If I starved, I binged to medicate. If I binged, I purged to medicate. Each time I binged, purged or starved, the aftermath was the same. My skin would crawl. My heart would race. I felt as if I were about to lose my mind. It made me want to spit on my own face and punch it unmercifully. Sometimes I’d just lie there – bloated, conquered, ashamed. Then I’d get angry. I’d promise myself I’d never do it again. It was the same every time; only the location differed.
I believed that being thinner made me more lovable. Everyone said it wasn’t true, but I saw how my friends got more attention for being thinner. Or did I?
Looking back, what I really saw were women who appeared comfortable in their own skin – and that was stunning to me. I had never known what that felt like. I believed that if I could just reach an ideal, then I could start living. But life was happening without me. I had wasted so much time.

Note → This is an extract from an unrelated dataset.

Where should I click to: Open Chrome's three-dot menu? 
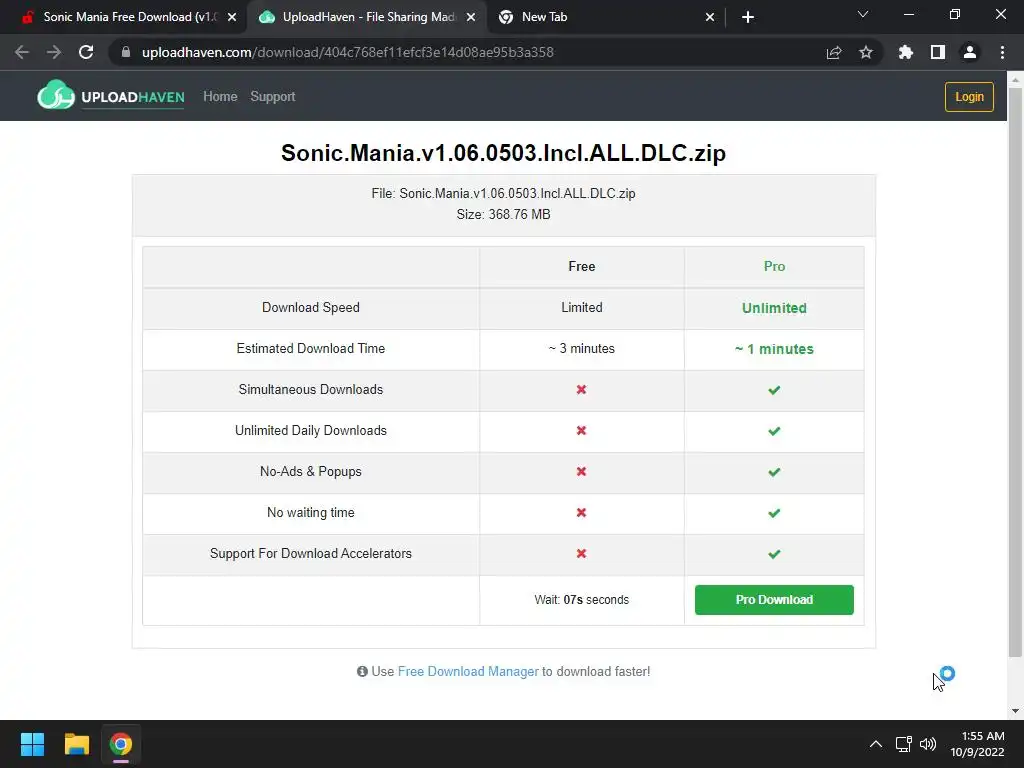pyautogui.click(x=1002, y=52)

This created an anxiety that made me scramble for quick fixes. I imagined the time it would take to wade through my illness and seek recovery. I floundered in that torturous sea for years, my head bobbing up and down as glimpses of the shores of recovery teased me.

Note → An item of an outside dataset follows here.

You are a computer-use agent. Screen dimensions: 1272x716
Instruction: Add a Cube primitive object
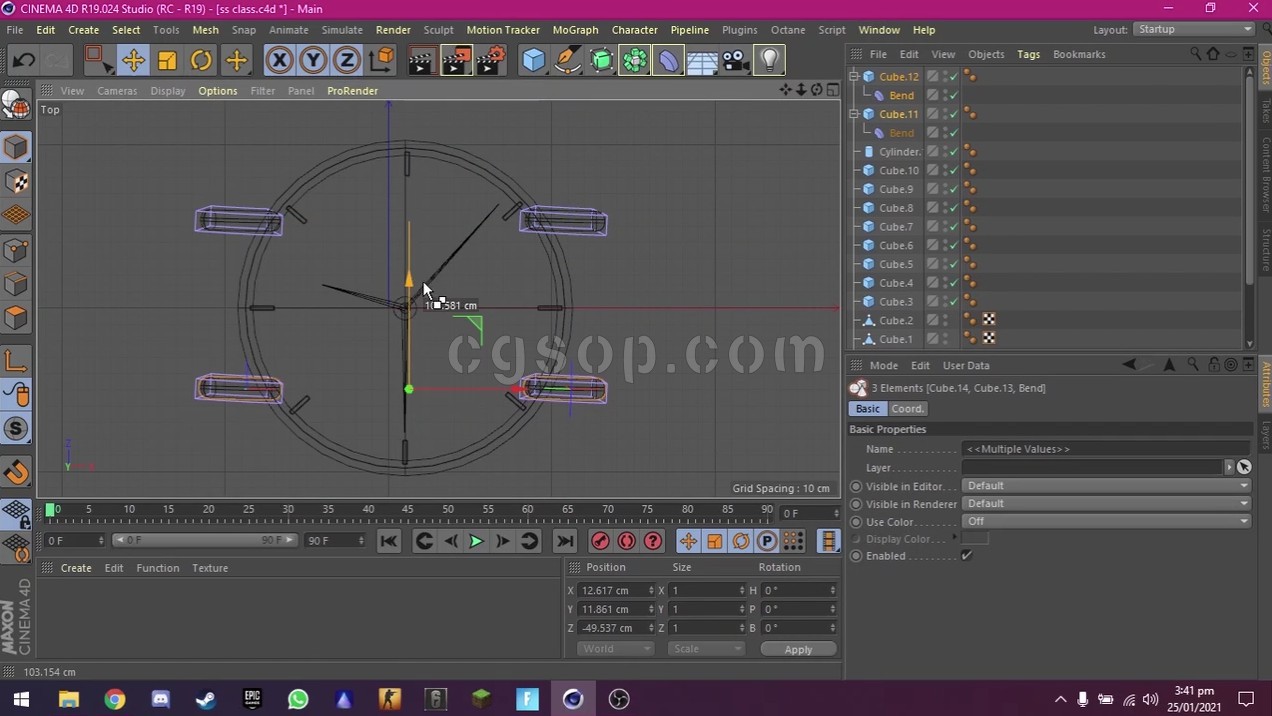tap(534, 61)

It was not a particularly special day when I declared defeat. The night before, I had binged on marshmallows. I awoke covered in sweat. I’d given myself food poisoning and was vomiting in the bathroom of a friend of a friend, someone who’d graciously allowed an aspiring Aussie actor to stay in her Los Angeles home. I had lost my dignity to an illness that promised me perfection.
I started to review what had happened. I was 29, severely depressed, broke and clueless as to who I really was. And I was exhausted. After all, I had been fighting since I was 11 years old. I sat, breathless. And then, on that bathroom floor, I had a new thought: what if I just said no to my eating disorder?
There, sitting on a kind stranger’s floor, I understood for the first time that I could walk away. I didn’t know how I would achieve the happiness I longed for, but I realised that my eating disorder wouldn’t get me there.